------ EXTRACTED INFORMATION ------
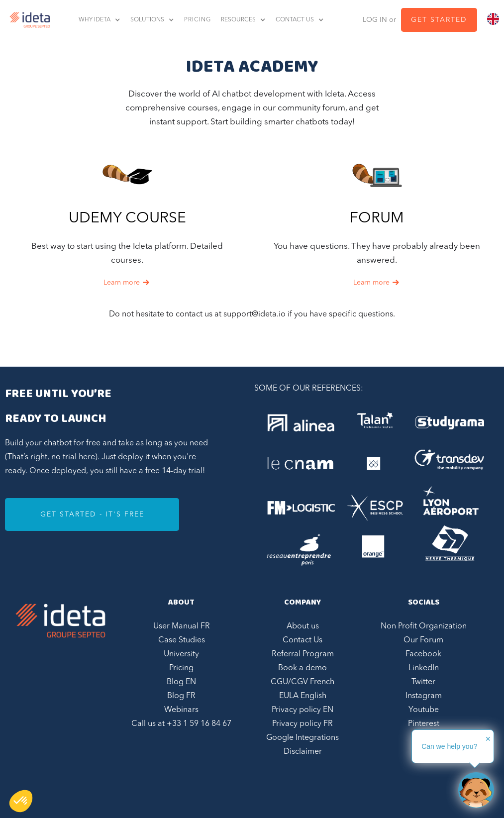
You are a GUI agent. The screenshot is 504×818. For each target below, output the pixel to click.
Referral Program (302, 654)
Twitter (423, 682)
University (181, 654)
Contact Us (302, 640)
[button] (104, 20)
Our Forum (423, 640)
------
------ EXTRACTED INFORMATION ------
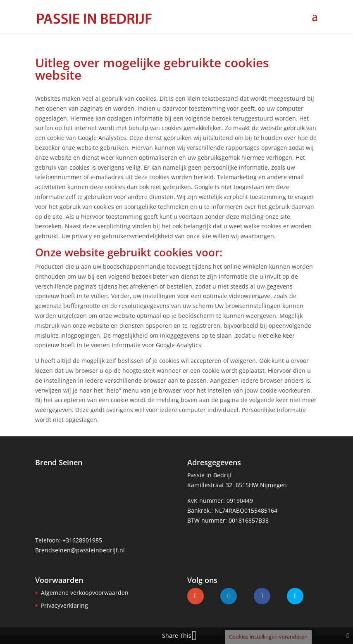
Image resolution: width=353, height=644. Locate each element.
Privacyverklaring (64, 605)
------
» **WRITTEN PROBLEM**: Convert the items from the line holding "Image resolution: width=353, height=644." through the line holding "Privacyverklaring (64, 605)", inclusive, into a two-column CSV with the header row input,output. Write one row per item, quote each field, and replace line breaks with spaces.

» **RESPONSE BELOW**:
input,output
"Image resolution: width=353, height=644. Locate each element. Privacyverklaring","(64, 605)"